Available records:
*** Begin section ***

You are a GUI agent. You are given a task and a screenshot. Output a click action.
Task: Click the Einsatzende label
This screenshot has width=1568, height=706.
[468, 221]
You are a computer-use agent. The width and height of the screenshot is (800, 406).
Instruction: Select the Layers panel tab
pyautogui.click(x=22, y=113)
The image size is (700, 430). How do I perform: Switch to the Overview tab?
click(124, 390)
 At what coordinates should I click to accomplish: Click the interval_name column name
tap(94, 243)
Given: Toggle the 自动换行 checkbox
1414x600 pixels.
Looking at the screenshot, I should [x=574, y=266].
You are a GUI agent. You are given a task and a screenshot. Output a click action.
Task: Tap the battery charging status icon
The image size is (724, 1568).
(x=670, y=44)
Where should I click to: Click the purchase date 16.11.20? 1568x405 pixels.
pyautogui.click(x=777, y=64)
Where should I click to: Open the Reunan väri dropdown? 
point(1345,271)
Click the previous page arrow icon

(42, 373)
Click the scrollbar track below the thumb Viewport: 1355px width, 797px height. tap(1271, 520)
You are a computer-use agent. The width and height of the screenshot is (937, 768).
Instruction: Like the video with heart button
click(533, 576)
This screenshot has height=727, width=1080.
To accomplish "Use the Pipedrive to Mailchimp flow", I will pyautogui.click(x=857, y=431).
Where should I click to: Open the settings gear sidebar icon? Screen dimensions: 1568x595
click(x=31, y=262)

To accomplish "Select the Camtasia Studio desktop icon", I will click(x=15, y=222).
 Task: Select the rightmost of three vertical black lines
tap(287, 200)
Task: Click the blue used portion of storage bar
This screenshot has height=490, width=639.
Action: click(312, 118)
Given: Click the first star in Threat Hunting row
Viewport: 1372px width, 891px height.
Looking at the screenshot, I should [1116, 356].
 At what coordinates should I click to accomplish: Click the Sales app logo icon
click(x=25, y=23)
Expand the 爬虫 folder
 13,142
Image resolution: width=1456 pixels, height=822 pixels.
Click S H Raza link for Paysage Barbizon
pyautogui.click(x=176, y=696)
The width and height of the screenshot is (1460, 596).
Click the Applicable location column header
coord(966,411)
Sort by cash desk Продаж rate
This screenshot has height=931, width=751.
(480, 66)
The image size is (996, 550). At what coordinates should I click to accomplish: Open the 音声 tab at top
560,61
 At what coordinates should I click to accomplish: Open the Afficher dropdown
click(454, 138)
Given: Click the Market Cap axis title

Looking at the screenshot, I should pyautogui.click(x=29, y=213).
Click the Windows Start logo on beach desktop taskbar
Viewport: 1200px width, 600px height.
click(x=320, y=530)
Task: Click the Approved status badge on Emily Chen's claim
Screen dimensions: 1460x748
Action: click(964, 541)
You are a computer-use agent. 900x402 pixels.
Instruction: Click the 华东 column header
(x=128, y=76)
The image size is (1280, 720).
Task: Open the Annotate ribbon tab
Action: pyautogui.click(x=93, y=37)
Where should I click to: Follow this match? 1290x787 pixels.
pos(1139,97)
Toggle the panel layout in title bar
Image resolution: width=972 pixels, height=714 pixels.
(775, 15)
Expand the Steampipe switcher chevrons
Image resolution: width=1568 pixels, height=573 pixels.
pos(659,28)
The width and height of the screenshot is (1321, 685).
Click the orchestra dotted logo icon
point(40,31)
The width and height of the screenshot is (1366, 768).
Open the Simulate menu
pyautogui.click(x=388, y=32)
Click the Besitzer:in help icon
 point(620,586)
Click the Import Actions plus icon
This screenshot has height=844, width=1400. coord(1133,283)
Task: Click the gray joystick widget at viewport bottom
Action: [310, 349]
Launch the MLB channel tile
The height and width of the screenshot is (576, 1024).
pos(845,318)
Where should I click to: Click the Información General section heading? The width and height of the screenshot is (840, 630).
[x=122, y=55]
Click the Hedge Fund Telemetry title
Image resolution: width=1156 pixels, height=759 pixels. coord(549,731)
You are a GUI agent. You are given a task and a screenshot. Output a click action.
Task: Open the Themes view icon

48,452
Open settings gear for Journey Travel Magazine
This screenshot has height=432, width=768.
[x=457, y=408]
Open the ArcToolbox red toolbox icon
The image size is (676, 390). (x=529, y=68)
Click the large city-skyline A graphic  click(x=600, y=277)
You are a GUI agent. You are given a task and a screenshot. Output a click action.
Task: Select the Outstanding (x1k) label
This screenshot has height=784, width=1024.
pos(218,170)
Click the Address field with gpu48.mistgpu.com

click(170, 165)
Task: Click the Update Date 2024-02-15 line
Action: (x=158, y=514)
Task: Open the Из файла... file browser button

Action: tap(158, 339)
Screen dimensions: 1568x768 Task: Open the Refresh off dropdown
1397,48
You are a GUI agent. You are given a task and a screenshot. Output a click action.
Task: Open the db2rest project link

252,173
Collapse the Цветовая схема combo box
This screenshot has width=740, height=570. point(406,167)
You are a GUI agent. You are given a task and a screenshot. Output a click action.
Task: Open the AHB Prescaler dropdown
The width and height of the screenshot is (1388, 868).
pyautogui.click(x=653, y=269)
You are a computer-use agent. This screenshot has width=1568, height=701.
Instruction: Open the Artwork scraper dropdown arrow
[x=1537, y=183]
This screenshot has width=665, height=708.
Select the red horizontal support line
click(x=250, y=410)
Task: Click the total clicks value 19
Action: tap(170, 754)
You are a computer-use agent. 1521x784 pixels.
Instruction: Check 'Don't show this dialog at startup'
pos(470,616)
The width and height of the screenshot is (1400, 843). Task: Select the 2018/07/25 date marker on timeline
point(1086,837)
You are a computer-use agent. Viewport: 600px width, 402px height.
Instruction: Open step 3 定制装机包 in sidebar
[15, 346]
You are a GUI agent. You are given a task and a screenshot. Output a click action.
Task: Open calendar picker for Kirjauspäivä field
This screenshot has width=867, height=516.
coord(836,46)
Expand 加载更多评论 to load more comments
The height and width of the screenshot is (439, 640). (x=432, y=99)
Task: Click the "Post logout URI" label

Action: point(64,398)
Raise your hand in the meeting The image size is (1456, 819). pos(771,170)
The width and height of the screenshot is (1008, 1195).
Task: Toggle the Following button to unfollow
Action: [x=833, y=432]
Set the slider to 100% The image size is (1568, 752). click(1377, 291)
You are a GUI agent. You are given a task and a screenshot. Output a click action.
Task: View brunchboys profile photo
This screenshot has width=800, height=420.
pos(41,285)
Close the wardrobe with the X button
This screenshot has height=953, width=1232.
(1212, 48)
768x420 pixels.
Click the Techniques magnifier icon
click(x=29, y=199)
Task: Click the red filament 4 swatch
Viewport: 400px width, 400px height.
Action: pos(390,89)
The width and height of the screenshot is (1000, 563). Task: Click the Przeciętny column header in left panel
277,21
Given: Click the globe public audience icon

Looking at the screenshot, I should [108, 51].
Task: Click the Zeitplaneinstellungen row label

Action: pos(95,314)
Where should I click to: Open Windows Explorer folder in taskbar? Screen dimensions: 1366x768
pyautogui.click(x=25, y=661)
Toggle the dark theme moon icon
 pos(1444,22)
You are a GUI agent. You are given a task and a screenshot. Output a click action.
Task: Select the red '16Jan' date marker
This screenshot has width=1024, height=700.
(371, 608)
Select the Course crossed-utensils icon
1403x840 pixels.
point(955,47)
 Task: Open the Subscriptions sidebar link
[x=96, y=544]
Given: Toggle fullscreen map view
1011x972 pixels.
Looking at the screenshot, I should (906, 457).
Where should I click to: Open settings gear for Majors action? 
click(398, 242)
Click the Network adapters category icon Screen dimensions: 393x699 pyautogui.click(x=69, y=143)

*** End section ***

What this task involves: Taking the records from the top, repeat each line exactly until you have repeated the line that contains "Given: Toggle the 自动换行 checkbox".

Response below:
You are a GUI agent. You are given a task and a screenshot. Output a click action.
Task: Click the Einsatzende label
This screenshot has width=1568, height=706.
[468, 221]
You are a computer-use agent. The width and height of the screenshot is (800, 406).
Instruction: Select the Layers panel tab
pyautogui.click(x=22, y=113)
The image size is (700, 430). How do I perform: Switch to the Overview tab?
click(124, 390)
 At what coordinates should I click to accomplish: Click the interval_name column name
tap(94, 243)
Given: Toggle the 自动换行 checkbox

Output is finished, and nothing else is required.